> **What is required**
From the first line of the material below to the line containing "The width and height of the screenshot is (1260, 930).", repeat every line exactly and add nothing.

> **Records to process**

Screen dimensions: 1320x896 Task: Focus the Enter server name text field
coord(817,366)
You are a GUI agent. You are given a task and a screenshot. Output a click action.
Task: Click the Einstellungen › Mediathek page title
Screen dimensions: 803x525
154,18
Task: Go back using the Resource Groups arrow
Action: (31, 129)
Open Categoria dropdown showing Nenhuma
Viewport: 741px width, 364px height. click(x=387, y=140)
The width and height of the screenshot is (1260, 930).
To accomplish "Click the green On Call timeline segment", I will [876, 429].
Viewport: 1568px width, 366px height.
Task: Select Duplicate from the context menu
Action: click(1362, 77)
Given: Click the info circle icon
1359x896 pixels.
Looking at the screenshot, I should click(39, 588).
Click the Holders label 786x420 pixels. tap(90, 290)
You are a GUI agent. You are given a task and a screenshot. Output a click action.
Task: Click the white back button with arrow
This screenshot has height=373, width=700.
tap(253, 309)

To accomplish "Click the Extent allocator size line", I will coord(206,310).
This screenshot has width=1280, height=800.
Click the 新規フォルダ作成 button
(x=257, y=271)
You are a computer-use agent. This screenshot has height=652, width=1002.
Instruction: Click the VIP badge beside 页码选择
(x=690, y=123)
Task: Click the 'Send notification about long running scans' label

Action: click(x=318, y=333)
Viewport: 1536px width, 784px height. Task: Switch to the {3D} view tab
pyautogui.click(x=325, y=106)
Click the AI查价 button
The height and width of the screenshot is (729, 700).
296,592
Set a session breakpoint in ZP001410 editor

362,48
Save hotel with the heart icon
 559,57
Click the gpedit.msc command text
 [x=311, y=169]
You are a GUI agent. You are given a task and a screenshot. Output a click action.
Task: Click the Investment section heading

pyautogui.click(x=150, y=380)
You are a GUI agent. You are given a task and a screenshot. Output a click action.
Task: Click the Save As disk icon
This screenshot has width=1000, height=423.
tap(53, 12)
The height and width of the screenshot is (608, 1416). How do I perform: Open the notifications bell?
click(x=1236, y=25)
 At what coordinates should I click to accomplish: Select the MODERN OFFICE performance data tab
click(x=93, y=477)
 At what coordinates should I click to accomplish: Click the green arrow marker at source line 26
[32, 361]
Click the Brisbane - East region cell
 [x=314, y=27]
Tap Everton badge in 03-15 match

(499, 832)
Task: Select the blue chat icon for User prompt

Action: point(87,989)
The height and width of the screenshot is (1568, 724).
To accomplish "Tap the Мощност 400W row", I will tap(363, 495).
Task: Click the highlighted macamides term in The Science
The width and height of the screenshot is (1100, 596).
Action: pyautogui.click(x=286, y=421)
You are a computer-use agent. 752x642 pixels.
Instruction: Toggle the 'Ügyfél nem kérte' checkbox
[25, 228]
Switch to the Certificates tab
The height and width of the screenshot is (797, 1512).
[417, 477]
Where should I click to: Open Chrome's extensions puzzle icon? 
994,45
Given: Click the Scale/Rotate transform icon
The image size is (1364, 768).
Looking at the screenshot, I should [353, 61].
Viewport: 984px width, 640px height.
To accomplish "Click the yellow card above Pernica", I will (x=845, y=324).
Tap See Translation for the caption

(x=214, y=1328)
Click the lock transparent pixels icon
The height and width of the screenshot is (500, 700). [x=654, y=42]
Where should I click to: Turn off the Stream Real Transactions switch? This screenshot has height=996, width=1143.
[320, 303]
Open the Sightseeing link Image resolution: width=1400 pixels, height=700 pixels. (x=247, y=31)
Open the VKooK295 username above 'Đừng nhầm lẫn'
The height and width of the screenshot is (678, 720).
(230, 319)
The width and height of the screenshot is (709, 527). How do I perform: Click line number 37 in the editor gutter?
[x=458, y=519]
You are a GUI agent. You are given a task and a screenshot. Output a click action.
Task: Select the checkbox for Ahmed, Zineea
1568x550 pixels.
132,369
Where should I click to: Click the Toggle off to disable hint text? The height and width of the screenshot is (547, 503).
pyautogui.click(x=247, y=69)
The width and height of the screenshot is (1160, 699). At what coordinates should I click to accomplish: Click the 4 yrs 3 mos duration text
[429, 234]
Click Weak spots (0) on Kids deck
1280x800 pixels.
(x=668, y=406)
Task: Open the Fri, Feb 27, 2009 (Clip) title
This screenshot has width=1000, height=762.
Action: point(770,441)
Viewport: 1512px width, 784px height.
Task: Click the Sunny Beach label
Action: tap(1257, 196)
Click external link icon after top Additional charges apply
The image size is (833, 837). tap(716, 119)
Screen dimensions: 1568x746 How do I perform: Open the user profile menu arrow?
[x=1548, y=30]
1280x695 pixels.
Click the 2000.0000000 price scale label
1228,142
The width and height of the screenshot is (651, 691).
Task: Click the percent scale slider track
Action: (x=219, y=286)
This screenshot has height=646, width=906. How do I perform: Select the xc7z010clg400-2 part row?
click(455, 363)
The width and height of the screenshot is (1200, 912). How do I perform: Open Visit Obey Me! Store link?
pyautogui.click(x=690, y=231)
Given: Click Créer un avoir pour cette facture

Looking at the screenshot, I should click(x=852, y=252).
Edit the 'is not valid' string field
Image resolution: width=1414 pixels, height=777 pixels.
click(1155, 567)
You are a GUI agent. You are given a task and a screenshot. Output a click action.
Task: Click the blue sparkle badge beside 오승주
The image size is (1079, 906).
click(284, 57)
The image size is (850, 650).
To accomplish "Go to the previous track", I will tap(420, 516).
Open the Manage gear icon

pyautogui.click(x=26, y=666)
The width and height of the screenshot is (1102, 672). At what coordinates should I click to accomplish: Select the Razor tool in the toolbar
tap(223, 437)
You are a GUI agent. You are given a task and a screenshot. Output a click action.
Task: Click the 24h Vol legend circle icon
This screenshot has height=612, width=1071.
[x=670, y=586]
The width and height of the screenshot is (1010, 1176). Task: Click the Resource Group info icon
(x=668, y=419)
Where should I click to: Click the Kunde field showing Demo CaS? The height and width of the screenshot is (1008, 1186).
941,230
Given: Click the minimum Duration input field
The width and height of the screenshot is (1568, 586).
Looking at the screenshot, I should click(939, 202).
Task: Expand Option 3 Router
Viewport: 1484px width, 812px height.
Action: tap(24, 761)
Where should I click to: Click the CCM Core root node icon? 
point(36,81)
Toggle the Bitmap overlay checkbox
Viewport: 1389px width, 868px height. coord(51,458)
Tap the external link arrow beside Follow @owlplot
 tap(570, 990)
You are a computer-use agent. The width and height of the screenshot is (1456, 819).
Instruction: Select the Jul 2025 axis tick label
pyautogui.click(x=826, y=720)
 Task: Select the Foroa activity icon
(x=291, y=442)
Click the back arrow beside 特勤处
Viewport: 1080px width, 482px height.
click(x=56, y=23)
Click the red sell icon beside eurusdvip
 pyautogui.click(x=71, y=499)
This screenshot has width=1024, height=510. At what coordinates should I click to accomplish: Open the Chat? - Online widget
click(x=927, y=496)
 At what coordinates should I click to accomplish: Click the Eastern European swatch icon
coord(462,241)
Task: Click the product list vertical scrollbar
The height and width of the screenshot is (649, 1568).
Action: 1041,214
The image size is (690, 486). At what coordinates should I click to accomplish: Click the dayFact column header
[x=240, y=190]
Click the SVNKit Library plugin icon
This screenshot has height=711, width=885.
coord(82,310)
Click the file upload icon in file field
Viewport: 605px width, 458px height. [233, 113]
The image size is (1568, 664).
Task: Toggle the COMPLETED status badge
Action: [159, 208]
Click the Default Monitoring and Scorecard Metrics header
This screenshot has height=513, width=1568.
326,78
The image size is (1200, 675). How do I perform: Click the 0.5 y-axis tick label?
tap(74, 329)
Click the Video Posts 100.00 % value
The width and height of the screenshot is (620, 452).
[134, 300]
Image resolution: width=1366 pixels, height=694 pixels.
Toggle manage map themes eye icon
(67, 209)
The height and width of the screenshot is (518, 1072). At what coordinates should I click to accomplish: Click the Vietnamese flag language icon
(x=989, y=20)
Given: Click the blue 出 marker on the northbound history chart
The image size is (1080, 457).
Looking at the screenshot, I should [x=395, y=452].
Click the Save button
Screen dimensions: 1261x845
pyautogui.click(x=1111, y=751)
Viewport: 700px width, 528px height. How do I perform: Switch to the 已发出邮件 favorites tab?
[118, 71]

> **Solution to the problem**
Screen dimensions: 1320x896 Task: Focus the Enter server name text field
coord(817,366)
You are a GUI agent. You are given a task and a screenshot. Output a click action.
Task: Click the Einstellungen › Mediathek page title
Screen dimensions: 803x525
154,18
Task: Go back using the Resource Groups arrow
Action: (31, 129)
Open Categoria dropdown showing Nenhuma
Viewport: 741px width, 364px height. click(x=387, y=140)
The width and height of the screenshot is (1260, 930).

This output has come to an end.